THE TASK
Nothing but the lines below between the line holding "The width and height of the screenshot is (1568, 492)." and the line holding "Click the avatar beside the 地震雷猫ひろし tweet", inclusive, should appear in the answer, each set down exactly.

Records from a collection

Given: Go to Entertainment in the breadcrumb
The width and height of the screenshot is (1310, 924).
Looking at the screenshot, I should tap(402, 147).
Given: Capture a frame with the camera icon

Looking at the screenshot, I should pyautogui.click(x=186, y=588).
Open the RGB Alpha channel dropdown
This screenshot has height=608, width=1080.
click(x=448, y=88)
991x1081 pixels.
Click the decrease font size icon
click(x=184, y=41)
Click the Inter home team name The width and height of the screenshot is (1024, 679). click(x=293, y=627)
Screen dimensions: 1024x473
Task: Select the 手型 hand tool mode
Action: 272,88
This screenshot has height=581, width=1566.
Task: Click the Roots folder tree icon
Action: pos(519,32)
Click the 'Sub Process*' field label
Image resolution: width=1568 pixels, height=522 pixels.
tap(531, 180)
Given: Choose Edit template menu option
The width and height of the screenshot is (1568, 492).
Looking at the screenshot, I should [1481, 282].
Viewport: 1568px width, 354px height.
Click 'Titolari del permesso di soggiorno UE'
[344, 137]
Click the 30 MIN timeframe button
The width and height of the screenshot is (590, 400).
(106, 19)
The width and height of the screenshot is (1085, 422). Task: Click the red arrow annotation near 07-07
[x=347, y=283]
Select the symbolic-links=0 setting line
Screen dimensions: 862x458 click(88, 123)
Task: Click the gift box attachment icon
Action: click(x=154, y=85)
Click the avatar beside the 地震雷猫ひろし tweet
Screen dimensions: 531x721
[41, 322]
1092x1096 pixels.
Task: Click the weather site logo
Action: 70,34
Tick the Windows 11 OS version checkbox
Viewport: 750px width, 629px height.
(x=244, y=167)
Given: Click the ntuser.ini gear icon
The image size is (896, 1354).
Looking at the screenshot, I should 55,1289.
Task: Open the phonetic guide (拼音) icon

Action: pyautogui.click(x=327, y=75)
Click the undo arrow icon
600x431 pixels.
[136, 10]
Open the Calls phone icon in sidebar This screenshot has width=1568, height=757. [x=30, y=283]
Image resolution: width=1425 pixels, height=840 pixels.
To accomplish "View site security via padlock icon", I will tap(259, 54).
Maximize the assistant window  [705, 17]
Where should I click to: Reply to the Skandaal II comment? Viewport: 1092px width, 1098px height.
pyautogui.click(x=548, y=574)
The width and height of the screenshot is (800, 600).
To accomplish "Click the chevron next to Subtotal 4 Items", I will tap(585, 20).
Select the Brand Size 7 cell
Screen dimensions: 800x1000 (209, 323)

TASK OUTPUT
The width and height of the screenshot is (1568, 492).
Looking at the screenshot, I should [1481, 282].
Viewport: 1568px width, 354px height.
Click 'Titolari del permesso di soggiorno UE'
[344, 137]
Click the 30 MIN timeframe button
The width and height of the screenshot is (590, 400).
(106, 19)
The width and height of the screenshot is (1085, 422). Task: Click the red arrow annotation near 07-07
[x=347, y=283]
Select the symbolic-links=0 setting line
Screen dimensions: 862x458 click(88, 123)
Task: Click the gift box attachment icon
Action: click(x=154, y=85)
Click the avatar beside the 地震雷猫ひろし tweet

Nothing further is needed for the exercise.